|
|
|
|
|
Jane Fonda'nın dönüşü
|
|
Çiçek çocukluktan eylemciliğe, Fransız usulü seksilikten medya patronluğuna, aerobik kraliçeliğinden yazarlığa hemen her şeyi denemiş, çağımızı en iyi simgeleyen kadın figürü.
Sinemadan kopan büyük starlar genelde geri dönmediler. Bu olağanüstü mesleğin yorucu, yıpratıcı, hatta yok edici yanını iyi tanımış olanlar, buna asla cesaret edemediler. Örneğin Greta Garbo'nun "dönüşü" yıllar boyu beklendi ama asla gerçekleşmedi. Elbette istisnalar oldu. 1930'ların çifte Oscar'lı oyuncusu Luise Rainer, 1943'de perdeyi bıraktıktan tam 54 yıl sonra "Kumarbaz" filmiyle dönüş yaptı. Yine 1930'ların sevilen yıldızı Gloria Stuart, 1940'larda perdeyi bıraktı, 1980'lerde bir filmde oynadı. 1997 yılında ise "Titanik"teki yaşlı kadın olarak döndü ve 87 yaşında bir Oscar adaylığı aldı! Evet, örnekler var.

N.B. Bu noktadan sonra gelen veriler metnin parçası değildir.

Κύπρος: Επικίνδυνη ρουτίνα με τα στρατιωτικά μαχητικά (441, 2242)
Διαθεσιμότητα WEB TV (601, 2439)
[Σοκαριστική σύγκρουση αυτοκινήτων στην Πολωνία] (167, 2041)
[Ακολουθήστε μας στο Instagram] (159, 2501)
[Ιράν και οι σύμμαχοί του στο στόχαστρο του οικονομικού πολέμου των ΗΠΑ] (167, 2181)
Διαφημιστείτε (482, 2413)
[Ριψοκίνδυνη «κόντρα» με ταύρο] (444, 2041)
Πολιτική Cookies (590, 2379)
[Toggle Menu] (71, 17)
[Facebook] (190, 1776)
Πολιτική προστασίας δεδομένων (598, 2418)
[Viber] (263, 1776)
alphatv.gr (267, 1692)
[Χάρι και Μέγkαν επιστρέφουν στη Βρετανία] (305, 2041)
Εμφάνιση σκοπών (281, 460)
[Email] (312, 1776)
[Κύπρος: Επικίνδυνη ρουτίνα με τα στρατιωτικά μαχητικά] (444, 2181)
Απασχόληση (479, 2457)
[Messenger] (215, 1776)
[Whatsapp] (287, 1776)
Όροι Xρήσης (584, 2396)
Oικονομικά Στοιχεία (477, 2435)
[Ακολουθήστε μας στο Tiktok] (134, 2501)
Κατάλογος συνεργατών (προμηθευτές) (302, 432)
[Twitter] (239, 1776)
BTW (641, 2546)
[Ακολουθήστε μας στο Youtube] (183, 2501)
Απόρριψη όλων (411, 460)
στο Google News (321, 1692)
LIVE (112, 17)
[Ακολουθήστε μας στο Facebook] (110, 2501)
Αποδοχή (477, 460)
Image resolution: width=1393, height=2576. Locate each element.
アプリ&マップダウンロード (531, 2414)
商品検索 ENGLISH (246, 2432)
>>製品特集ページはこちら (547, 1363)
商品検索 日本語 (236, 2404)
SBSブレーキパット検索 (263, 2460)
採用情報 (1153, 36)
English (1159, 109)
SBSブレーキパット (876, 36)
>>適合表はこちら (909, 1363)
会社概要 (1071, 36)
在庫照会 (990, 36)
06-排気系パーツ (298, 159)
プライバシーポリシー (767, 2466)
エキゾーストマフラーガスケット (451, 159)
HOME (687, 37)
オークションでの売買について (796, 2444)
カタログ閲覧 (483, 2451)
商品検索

Ama Jane Fonda'nın öyküsü yine de çok farklı. Çünkü o nisbeten yakın, çoğumuzun hatırladığı bir dönemin yıldızıydı. Tam 1960'da başladığı sinemayı 30 yıl sonra, 1990'daki son filmi "Stanley ve İris"le bıraktı. Ve 15 yıl sonra "Vay Kaynana Vay" filmiyle parlak biçimde döndü. Ama asıl arada olanlar önemli. Tüm diğer oyuncuların tersine, Fonda'nın sinema dışı etkinlikleri de neredeyse filmleri kadar ilginç. Ve belki onun kadar çağını yakından izlemiş, çok farklı dönemler yaşamış ve hem etkilenip hem de etkilemiş başka star oyuncu yok. Büyük oyuncu Henry Fonda'nın 1937 doğumlu kızı, aktör Peter Fonda'nın 2 yaş büyük ablası ve Bridget Fonda'nın halası dünyaya geldiğinde, babası Bette Davis'le "Jezebel" filmini çektiği setten koşarak gelmiş ve film iki gün tatil edilmişti. Annesi, sosyetenin gözbebeği Frances Seymour, o çocukken intihar etti. Bu acı olay uzun süre genç kızından saklandı. Çocukluğunda eline geçeni ağzına atan tombiş bir kızdı. Ama daha sonraları sadece sigara, kahve ve çilekli yoğurtla yaşamasını öğrenecekti.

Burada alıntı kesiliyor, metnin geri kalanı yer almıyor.